### WHAT IS REQUIRED
Beginning with the line below that contains "Image resolution: width=868" and ending with the line that contains "Switch to the 永续 terms tab", retype every line exactly. Pictures are not copied.

### INFORMATION GIVEN
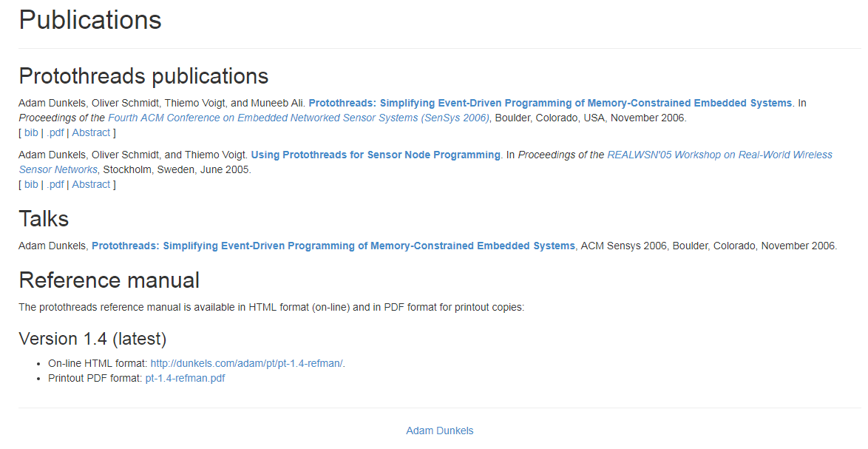Screen dimensions: 868x449
Task: Open bib entry for the SenSys 2006 paper
Action: pos(31,132)
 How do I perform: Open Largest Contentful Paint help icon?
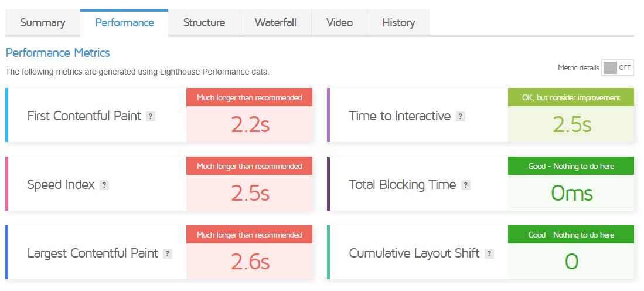(x=168, y=253)
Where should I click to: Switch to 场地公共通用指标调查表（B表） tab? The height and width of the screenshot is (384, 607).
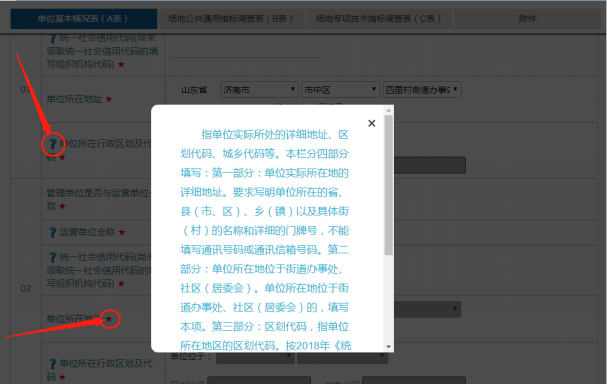[x=231, y=19]
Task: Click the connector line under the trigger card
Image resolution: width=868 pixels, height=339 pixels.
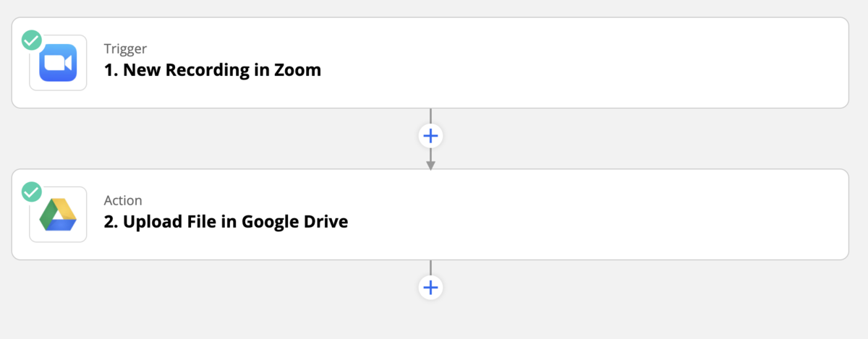Action: [430, 116]
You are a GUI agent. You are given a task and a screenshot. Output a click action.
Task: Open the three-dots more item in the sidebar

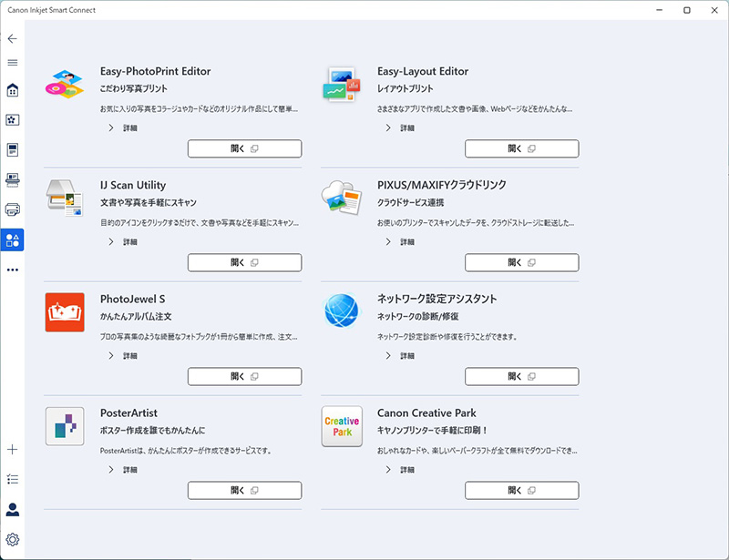click(x=13, y=270)
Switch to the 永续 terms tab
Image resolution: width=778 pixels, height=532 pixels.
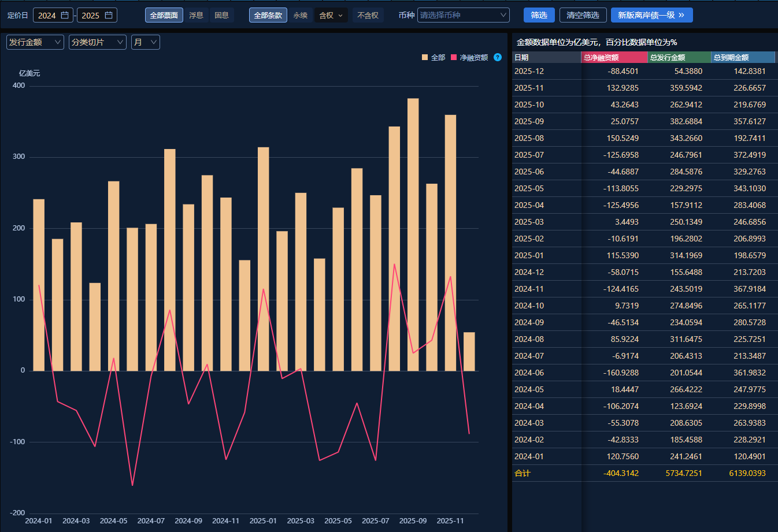(x=301, y=16)

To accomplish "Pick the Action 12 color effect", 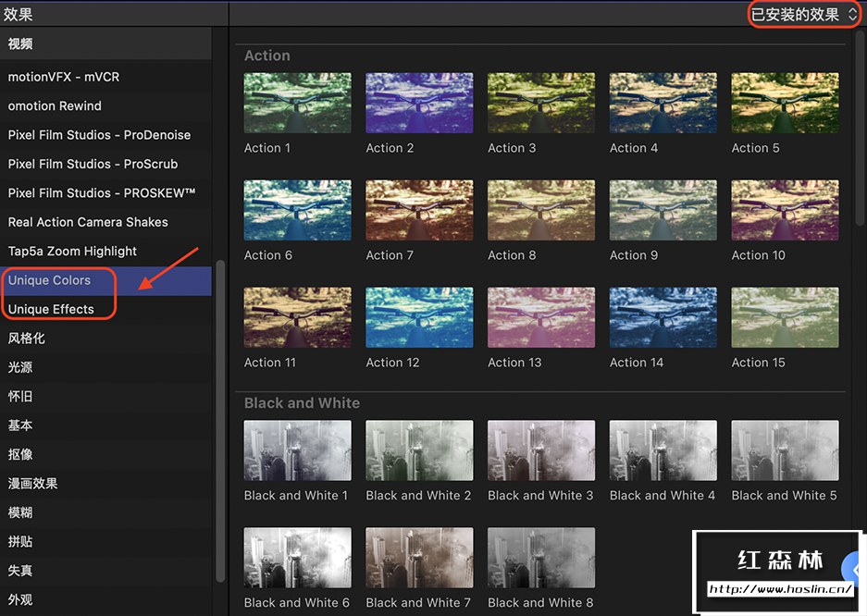I will pos(419,318).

### SOLUTION FOR THIS TASK
Image resolution: width=868 pixels, height=339 pixels.
Action: [430, 116]
You are a GUI agent. You are given a task and a screenshot. Output a click action.
Task: Open the three-dots more item in the sidebar

click(x=13, y=270)
Switch to the 永续 terms tab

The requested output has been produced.